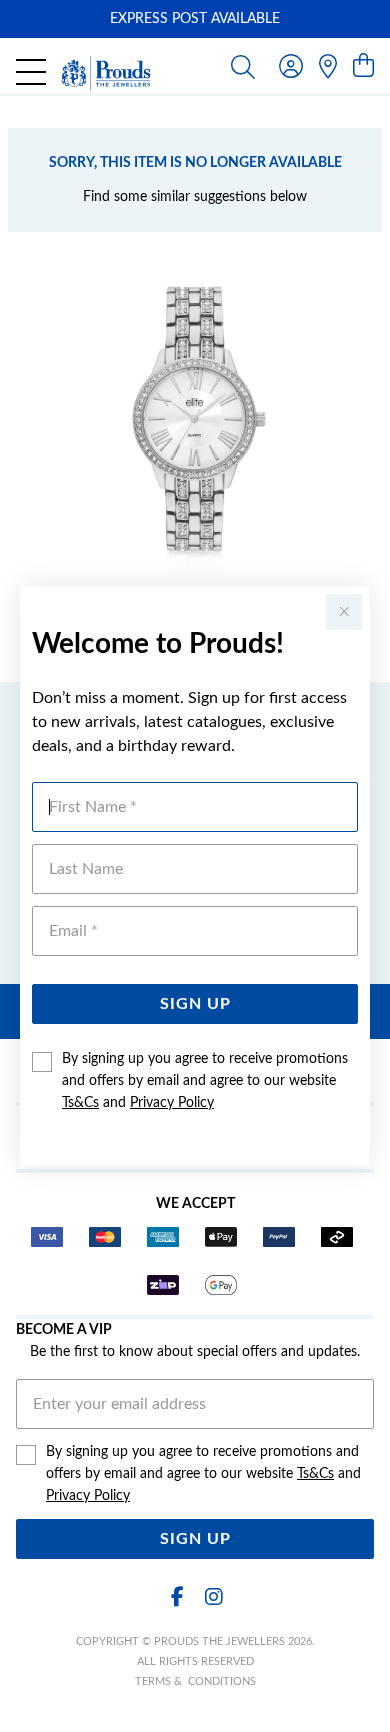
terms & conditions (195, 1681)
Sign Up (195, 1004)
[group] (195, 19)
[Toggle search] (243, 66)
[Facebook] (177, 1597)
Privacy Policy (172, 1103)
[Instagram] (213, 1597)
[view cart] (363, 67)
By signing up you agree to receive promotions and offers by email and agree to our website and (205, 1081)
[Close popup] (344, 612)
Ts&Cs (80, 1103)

ACTION ITEM. Repeat all of the data above word for word, minus the pictures.

SOLUTION TO THIS TASK.
terms & conditions (195, 1681)
Sign Up (195, 1004)
[group] (195, 19)
[Toggle search] (243, 66)
[Facebook] (177, 1597)
Privacy Policy (172, 1103)
[Instagram] (213, 1597)
[view cart] (363, 67)
By signing up you agree to receive promotions and offers by email and agree to our website and (205, 1081)
[Close popup] (344, 612)
Ts&Cs (80, 1103)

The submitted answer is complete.